***** Extracted data *****

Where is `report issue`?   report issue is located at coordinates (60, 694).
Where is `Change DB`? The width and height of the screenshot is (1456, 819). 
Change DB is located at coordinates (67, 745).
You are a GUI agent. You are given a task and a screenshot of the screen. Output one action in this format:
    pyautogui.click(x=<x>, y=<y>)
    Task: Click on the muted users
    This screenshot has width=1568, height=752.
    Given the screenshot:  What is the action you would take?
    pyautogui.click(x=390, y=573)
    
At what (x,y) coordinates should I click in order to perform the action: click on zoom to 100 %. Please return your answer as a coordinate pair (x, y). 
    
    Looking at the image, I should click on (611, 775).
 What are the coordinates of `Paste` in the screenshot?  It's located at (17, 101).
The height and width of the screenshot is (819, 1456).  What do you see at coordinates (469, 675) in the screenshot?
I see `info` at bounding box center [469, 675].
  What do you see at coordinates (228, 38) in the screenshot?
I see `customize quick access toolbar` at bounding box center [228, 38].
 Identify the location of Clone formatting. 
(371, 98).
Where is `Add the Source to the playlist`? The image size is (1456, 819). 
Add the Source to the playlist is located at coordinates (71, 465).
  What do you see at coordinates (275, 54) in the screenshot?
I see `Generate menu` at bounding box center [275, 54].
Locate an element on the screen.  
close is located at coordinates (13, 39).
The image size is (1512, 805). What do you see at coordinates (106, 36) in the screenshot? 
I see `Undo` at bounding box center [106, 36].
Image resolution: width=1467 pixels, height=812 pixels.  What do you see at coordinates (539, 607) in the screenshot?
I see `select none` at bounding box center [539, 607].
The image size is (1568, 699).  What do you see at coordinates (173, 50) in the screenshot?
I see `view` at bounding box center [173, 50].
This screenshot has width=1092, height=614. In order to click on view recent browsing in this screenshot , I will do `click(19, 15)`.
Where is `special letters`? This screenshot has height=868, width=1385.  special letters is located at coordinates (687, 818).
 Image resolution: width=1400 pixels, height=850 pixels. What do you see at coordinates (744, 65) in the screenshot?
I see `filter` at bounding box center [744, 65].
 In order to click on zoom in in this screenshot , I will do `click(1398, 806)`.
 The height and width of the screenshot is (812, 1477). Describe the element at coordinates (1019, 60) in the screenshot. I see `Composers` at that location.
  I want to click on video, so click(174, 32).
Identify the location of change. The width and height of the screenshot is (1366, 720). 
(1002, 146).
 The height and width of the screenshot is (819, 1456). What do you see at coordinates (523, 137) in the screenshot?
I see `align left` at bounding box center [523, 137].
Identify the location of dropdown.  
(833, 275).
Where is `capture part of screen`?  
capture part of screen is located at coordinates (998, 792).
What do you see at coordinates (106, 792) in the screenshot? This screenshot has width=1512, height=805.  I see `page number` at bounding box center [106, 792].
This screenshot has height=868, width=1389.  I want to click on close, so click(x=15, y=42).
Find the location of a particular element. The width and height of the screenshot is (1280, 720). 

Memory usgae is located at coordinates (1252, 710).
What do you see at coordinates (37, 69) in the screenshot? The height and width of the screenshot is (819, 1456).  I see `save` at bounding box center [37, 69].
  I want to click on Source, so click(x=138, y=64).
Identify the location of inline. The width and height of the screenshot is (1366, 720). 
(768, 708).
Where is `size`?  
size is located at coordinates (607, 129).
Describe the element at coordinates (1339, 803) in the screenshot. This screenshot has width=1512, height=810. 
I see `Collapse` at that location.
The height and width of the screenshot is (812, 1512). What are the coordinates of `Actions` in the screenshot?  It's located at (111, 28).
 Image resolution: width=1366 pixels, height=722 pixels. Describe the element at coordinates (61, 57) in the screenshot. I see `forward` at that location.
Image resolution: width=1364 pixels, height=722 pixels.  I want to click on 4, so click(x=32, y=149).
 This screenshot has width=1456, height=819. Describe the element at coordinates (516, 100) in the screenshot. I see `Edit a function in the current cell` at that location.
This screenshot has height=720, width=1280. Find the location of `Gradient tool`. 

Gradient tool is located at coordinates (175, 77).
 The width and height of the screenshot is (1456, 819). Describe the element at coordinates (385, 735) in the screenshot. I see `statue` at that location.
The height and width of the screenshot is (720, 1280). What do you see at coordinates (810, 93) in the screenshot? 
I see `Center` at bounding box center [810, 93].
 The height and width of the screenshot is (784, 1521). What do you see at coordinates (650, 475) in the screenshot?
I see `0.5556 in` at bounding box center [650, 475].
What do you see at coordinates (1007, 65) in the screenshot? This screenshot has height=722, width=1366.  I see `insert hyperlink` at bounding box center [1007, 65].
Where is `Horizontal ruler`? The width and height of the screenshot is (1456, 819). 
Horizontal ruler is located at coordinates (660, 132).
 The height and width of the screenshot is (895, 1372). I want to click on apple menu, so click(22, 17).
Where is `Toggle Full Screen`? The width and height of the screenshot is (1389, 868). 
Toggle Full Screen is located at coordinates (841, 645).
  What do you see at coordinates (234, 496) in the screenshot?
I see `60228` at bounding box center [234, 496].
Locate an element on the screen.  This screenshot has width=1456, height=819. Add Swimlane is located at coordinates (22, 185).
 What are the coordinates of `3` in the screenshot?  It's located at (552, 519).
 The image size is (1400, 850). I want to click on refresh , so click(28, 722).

*****

Brief: Can you retype all of the data above word for word, line by line?

Solution to this problem:
Where is `report issue`?   report issue is located at coordinates (60, 694).
Where is `Change DB`? The width and height of the screenshot is (1456, 819). 
Change DB is located at coordinates (67, 745).
You are a GUI agent. You are given a task and a screenshot of the screen. Output one action in this format:
    pyautogui.click(x=<x>, y=<y>)
    Task: Click on the muted users
    This screenshot has width=1568, height=752.
    Given the screenshot:  What is the action you would take?
    pyautogui.click(x=390, y=573)
    
At what (x,y) coordinates should I click in order to perform the action: click on zoom to 100 %. Please return your answer as a coordinate pair (x, y). 
    
    Looking at the image, I should click on (611, 775).
 What are the coordinates of `Paste` in the screenshot?  It's located at (17, 101).
The height and width of the screenshot is (819, 1456).  What do you see at coordinates (469, 675) in the screenshot?
I see `info` at bounding box center [469, 675].
  What do you see at coordinates (228, 38) in the screenshot?
I see `customize quick access toolbar` at bounding box center [228, 38].
 Identify the location of Clone formatting. 
(371, 98).
Where is `Add the Source to the playlist`? The image size is (1456, 819). 
Add the Source to the playlist is located at coordinates (71, 465).
  What do you see at coordinates (275, 54) in the screenshot?
I see `Generate menu` at bounding box center [275, 54].
Locate an element on the screen.  
close is located at coordinates (13, 39).
The image size is (1512, 805). What do you see at coordinates (106, 36) in the screenshot? 
I see `Undo` at bounding box center [106, 36].
Image resolution: width=1467 pixels, height=812 pixels.  What do you see at coordinates (539, 607) in the screenshot?
I see `select none` at bounding box center [539, 607].
The image size is (1568, 699).  What do you see at coordinates (173, 50) in the screenshot?
I see `view` at bounding box center [173, 50].
This screenshot has width=1092, height=614. In order to click on view recent browsing in this screenshot , I will do `click(19, 15)`.
Where is `special letters`? This screenshot has height=868, width=1385.  special letters is located at coordinates (687, 818).
 Image resolution: width=1400 pixels, height=850 pixels. What do you see at coordinates (744, 65) in the screenshot?
I see `filter` at bounding box center [744, 65].
 In order to click on zoom in in this screenshot , I will do `click(1398, 806)`.
 The height and width of the screenshot is (812, 1477). Describe the element at coordinates (1019, 60) in the screenshot. I see `Composers` at that location.
  I want to click on video, so click(174, 32).
Identify the location of change. The width and height of the screenshot is (1366, 720). 
(1002, 146).
 The height and width of the screenshot is (819, 1456). What do you see at coordinates (523, 137) in the screenshot?
I see `align left` at bounding box center [523, 137].
Identify the location of dropdown.  
(833, 275).
Where is `capture part of screen`?  
capture part of screen is located at coordinates (998, 792).
What do you see at coordinates (106, 792) in the screenshot? This screenshot has width=1512, height=805.  I see `page number` at bounding box center [106, 792].
This screenshot has height=868, width=1389.  I want to click on close, so click(x=15, y=42).
Find the location of a particular element. The width and height of the screenshot is (1280, 720). 

Memory usgae is located at coordinates (1252, 710).
What do you see at coordinates (37, 69) in the screenshot? The height and width of the screenshot is (819, 1456).  I see `save` at bounding box center [37, 69].
  I want to click on Source, so click(x=138, y=64).
Identify the location of inline. The width and height of the screenshot is (1366, 720). 
(768, 708).
Where is `size`?  
size is located at coordinates (607, 129).
Describe the element at coordinates (1339, 803) in the screenshot. This screenshot has width=1512, height=810. 
I see `Collapse` at that location.
The height and width of the screenshot is (812, 1512). What are the coordinates of `Actions` in the screenshot?  It's located at (111, 28).
 Image resolution: width=1366 pixels, height=722 pixels. Describe the element at coordinates (61, 57) in the screenshot. I see `forward` at that location.
Image resolution: width=1364 pixels, height=722 pixels.  I want to click on 4, so click(x=32, y=149).
 This screenshot has width=1456, height=819. Describe the element at coordinates (516, 100) in the screenshot. I see `Edit a function in the current cell` at that location.
This screenshot has height=720, width=1280. Find the location of `Gradient tool`. 

Gradient tool is located at coordinates (175, 77).
 The width and height of the screenshot is (1456, 819). Describe the element at coordinates (385, 735) in the screenshot. I see `statue` at that location.
The height and width of the screenshot is (720, 1280). What do you see at coordinates (810, 93) in the screenshot? 
I see `Center` at bounding box center [810, 93].
 The height and width of the screenshot is (784, 1521). What do you see at coordinates (650, 475) in the screenshot?
I see `0.5556 in` at bounding box center [650, 475].
What do you see at coordinates (1007, 65) in the screenshot? This screenshot has height=722, width=1366.  I see `insert hyperlink` at bounding box center [1007, 65].
Where is `Horizontal ruler`? The width and height of the screenshot is (1456, 819). 
Horizontal ruler is located at coordinates (660, 132).
 The height and width of the screenshot is (895, 1372). I want to click on apple menu, so click(22, 17).
Where is `Toggle Full Screen`? The width and height of the screenshot is (1389, 868). 
Toggle Full Screen is located at coordinates (841, 645).
  What do you see at coordinates (234, 496) in the screenshot?
I see `60228` at bounding box center [234, 496].
Locate an element on the screen.  This screenshot has width=1456, height=819. Add Swimlane is located at coordinates (22, 185).
 What are the coordinates of `3` in the screenshot?  It's located at (552, 519).
 The image size is (1400, 850). I want to click on refresh , so click(28, 722).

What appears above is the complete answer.